The cartels are brutal – “they send messages written in human flesh”. They burn people alive, chop them into pieces, shoot them in the head. All this is, of course, to protect their piece of the all-important drug route between Mexico and the US.
Hari, in trying to make sense of all this, says: “Prohibition creates a system in which the most insane and sadistic violence has a sane and functional logic. It is required. It is rewarded.”
One is reminded that alcohol was once illegal, and there was a big fight to control its flow in and out of the US. We’re reminded that once it was legalised and regulated, most of the crime surrounding it all but disappeared.
This seems to be what Hari is advocating for. If Uruguay managed to legalise drugs fully and Portugal managed to decriminilise them, and neither country has gone up in smoke, what is stopping the rest of us from following suit? This, to me, seems to be the underlying message in the book.

- _Information shown_:
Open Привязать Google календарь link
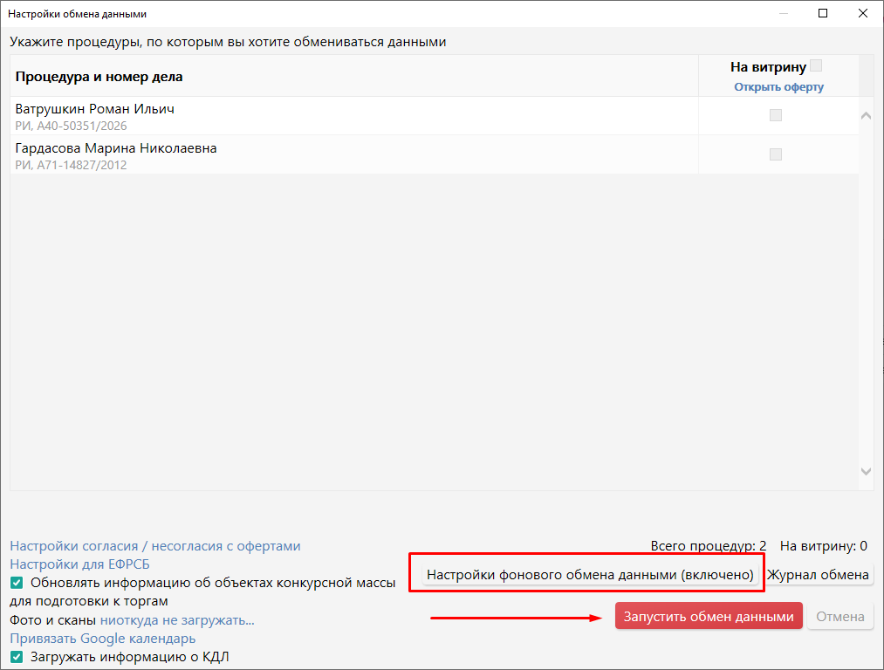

- _Problem set_:
[A] According to the passage on drug prohibition, which substance was once illegal in the US?
[B] Copy out the passage on drug prohibition from "Hari, in trying" to "in the book.".
[C] Write what comes next in the passage on drug prohibition, picking up after its final sentence.

- _Answers given_:
[A] Alcohol.

[B]
Hari, in trying to make sense of all this, says: “Prohibition creates a system in which the most insane and sadistic violence has a sane and functional logic. It is required. It is rewarded.”
One is reminded that alcohol was once illegal, and there was a big fight to control its flow in and out of the US. We’re reminded that once it was legalised and regulated, most of the crime surrounding it all but disappeared.
This seems to be what Hari is advocating for. If Uruguay managed to legalise drugs fully and Portugal managed to decriminilise them, and neither country has gone up in smoke, what is stopping the rest of us from following suit? This, to me, seems to be the underlying message in the book.

[C]
Hari humanises everyone, from the drug dealers and the users to the cartels and the police, as well as their families and the doctors and psychologists working with the addicts.
Ultimately, stories, including this one on the “war on drugs”, are about people. Hari does a good job of reminding us of that. He also tries to remind us that our ideas about drug addiction are dated. Not everyone who is on drugs will end up like Amy Winehouse. Most drug users live perfectly reasonable lives, albeit out of the public eye.
We meet a doctor called Bruce who describes the symptoms of addicts in recovery as minor, “at worst, like a bad flu. The real pain of withdrawal is the return of all the psychological pain that you were trying to put to sleep with heroin in the first place.”
The point, of course, is not that we should all start shooting up tomorrow, but that it might be time to have an honest conversation about drug reform, one that is based on research and not fear of the unknown.
Hari says: “We as humans are good at suppressing our epiphanies, especially when our salaries and our friendships depend on it.”
Should we be arresting drug addicts and sending them to jail, or should we be sending them to places where they can get help for whatever mental trauma caused them to start seeking solace in drugs in the first place?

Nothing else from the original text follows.